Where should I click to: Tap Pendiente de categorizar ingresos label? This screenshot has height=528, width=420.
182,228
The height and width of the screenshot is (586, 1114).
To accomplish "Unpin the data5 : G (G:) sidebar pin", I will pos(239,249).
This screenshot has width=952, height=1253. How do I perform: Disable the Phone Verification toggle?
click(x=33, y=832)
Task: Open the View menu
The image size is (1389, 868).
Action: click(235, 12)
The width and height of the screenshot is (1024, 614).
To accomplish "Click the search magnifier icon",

_ _ _ _ _

* Work instructions *
Every piece of the data must be set down exactly. Omit nothing.

* Solution for this problem *
Where should I click to: Tap Pendiente de categorizar ingresos label? This screenshot has height=528, width=420.
182,228
The height and width of the screenshot is (586, 1114).
To accomplish "Unpin the data5 : G (G:) sidebar pin", I will pos(239,249).
This screenshot has width=952, height=1253. How do I perform: Disable the Phone Verification toggle?
click(x=33, y=832)
Task: Open the View menu
The image size is (1389, 868).
Action: click(235, 12)
The width and height of the screenshot is (1024, 614).
To accomplish "Click the search magnifier icon",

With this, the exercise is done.